Right, I get the same thing if I don't set time1 at all.  When I do set
time1 I get the value of time1 plus or minus some microseconds as an offset
that is always displayed in the peer list.  It never settles out to zero
like all the other clock drivers do even when they have a time offset set on
the fudge line.

I am pretty sure you can fix this by disabling kernel PPS sync, that
is, by not using flag3 1.

PPSAPI provides a way to pass a fudge (offset) to be applied to PPS
timestamps, but the common PPSAPI code in ntpd used by the PPS and
NMEA drivers (among others) does not use it.  As a result, when you
enable so-called hardpps, where the kernel disciplines its clock
directly to the PPS, the time1 fudge is not used by the kernel
hardpps.

Once you verify things behave as expected without flag3 1, please file
a bug report at http://bugs.ntp.org/ noting the incompatibility of
flag3 1 and time1.

This test without flag3 will have to wait a little bit.
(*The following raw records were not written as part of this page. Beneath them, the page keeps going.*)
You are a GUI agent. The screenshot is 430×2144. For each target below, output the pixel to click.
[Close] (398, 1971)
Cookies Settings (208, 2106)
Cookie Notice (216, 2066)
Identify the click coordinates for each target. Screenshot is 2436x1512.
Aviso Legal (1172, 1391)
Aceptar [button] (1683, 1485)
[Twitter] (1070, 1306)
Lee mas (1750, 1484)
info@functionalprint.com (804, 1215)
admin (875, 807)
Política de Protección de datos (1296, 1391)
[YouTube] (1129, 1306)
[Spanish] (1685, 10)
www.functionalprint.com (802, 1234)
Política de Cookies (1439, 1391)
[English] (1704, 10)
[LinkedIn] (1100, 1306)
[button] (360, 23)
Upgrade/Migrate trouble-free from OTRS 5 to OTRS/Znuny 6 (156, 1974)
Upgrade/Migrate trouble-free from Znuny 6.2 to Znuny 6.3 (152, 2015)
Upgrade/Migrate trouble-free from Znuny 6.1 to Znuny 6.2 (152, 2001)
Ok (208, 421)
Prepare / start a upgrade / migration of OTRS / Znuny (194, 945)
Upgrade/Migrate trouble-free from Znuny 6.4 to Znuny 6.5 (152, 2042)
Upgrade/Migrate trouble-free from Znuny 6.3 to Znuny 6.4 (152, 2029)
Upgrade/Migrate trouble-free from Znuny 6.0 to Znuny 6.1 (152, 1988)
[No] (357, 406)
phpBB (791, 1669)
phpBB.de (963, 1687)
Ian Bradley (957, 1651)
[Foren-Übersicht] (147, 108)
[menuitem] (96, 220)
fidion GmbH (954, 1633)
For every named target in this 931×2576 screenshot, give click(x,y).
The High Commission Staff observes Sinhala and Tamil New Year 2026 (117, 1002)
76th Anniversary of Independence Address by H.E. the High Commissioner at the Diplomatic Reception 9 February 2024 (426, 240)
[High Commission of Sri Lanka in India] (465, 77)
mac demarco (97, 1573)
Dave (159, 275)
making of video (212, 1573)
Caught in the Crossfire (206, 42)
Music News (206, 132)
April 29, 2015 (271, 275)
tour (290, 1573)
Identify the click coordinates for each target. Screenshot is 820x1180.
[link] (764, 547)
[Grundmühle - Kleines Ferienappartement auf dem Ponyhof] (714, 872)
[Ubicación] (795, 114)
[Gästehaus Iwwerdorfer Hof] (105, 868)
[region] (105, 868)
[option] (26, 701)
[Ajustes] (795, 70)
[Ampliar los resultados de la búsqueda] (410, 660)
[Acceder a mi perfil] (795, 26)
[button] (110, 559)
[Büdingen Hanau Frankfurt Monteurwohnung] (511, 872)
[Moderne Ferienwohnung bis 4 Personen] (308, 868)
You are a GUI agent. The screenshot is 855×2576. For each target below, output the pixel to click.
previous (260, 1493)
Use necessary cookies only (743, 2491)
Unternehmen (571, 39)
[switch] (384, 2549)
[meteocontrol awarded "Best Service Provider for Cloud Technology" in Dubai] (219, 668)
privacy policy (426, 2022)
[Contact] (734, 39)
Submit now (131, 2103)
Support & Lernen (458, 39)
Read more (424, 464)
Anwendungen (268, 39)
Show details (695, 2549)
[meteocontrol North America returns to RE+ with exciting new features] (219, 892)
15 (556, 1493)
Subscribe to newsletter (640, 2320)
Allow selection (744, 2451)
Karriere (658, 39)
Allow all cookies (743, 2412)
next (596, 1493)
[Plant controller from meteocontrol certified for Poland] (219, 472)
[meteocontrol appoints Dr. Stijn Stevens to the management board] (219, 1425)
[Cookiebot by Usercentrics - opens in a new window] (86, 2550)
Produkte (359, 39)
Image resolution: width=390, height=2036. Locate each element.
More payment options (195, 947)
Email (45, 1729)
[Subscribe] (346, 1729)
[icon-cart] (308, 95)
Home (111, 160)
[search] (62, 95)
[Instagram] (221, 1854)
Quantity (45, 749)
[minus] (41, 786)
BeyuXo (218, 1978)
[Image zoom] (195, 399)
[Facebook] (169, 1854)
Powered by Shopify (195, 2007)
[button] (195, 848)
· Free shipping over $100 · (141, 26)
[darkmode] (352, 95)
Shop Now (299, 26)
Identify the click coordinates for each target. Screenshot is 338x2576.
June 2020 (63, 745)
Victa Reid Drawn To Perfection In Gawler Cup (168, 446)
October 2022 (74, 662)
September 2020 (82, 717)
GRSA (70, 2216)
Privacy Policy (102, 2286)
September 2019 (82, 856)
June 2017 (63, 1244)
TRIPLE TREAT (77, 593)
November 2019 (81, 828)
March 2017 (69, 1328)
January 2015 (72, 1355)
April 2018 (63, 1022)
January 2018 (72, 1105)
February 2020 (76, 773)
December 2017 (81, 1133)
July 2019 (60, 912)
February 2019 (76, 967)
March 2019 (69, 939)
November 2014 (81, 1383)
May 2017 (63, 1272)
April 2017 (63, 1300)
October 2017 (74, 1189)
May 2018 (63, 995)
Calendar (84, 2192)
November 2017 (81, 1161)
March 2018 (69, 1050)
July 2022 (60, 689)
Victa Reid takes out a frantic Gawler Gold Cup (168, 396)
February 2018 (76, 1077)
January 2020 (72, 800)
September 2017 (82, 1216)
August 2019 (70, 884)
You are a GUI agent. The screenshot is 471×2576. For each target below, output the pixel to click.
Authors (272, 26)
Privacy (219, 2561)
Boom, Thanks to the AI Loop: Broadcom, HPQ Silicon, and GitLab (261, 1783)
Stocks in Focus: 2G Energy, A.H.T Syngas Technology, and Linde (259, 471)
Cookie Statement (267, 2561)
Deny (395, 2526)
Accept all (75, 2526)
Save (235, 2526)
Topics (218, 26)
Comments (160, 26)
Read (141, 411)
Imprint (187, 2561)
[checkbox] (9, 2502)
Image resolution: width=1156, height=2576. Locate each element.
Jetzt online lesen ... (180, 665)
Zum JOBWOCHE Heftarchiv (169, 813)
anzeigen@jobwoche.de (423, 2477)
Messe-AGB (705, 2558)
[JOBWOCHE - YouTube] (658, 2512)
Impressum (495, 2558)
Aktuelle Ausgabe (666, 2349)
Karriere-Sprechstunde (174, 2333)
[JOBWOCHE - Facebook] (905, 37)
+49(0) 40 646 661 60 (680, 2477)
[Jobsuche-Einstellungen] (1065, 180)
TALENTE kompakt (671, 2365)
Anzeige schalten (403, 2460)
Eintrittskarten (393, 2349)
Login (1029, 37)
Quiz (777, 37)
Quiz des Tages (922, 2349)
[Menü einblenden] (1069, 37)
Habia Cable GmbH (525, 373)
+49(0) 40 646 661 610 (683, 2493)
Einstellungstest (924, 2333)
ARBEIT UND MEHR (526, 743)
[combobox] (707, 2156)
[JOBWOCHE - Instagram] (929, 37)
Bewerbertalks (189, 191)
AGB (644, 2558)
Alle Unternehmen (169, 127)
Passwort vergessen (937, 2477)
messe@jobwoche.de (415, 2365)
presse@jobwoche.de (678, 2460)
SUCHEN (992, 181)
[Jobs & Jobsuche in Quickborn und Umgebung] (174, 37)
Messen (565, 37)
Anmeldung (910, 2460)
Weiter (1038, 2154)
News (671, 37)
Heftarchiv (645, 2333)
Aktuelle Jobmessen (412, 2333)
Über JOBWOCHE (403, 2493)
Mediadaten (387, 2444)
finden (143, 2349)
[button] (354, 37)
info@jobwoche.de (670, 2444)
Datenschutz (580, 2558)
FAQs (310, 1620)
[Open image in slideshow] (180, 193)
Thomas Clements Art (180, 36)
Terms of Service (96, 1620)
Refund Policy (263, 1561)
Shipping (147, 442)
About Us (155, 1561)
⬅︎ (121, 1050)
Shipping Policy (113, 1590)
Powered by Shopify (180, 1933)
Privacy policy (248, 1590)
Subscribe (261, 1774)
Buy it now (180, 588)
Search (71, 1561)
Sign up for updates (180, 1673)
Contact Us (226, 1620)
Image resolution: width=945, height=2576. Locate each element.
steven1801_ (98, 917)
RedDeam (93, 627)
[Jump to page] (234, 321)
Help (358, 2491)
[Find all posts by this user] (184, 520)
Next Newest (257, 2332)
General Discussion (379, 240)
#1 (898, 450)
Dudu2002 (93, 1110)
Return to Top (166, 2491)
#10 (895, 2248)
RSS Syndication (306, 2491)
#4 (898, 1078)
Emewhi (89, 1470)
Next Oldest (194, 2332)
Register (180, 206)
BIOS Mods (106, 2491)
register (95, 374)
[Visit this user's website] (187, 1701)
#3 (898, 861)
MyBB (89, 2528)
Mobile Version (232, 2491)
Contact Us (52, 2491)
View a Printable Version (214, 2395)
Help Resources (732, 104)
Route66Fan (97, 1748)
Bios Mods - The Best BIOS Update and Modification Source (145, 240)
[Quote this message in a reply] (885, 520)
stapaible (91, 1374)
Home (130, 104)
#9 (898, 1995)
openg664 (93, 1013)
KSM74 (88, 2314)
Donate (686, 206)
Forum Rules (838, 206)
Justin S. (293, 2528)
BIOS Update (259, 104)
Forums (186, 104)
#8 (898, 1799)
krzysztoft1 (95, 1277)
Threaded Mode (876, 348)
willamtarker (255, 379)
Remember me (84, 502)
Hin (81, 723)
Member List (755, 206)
I'm still trying to debug a system lockup that may be related to ntpd when it is being polled for peer status by ntpq from a remote host. I'll probably be posting about that in a few days though the short summary is that polling ntpd once every five seconds from a remote machine (using ntpq) caused the ntpd system to completely freeze after about 20 hours. I stopped the ntpq polling and so far the machine has been up for a week without a problem.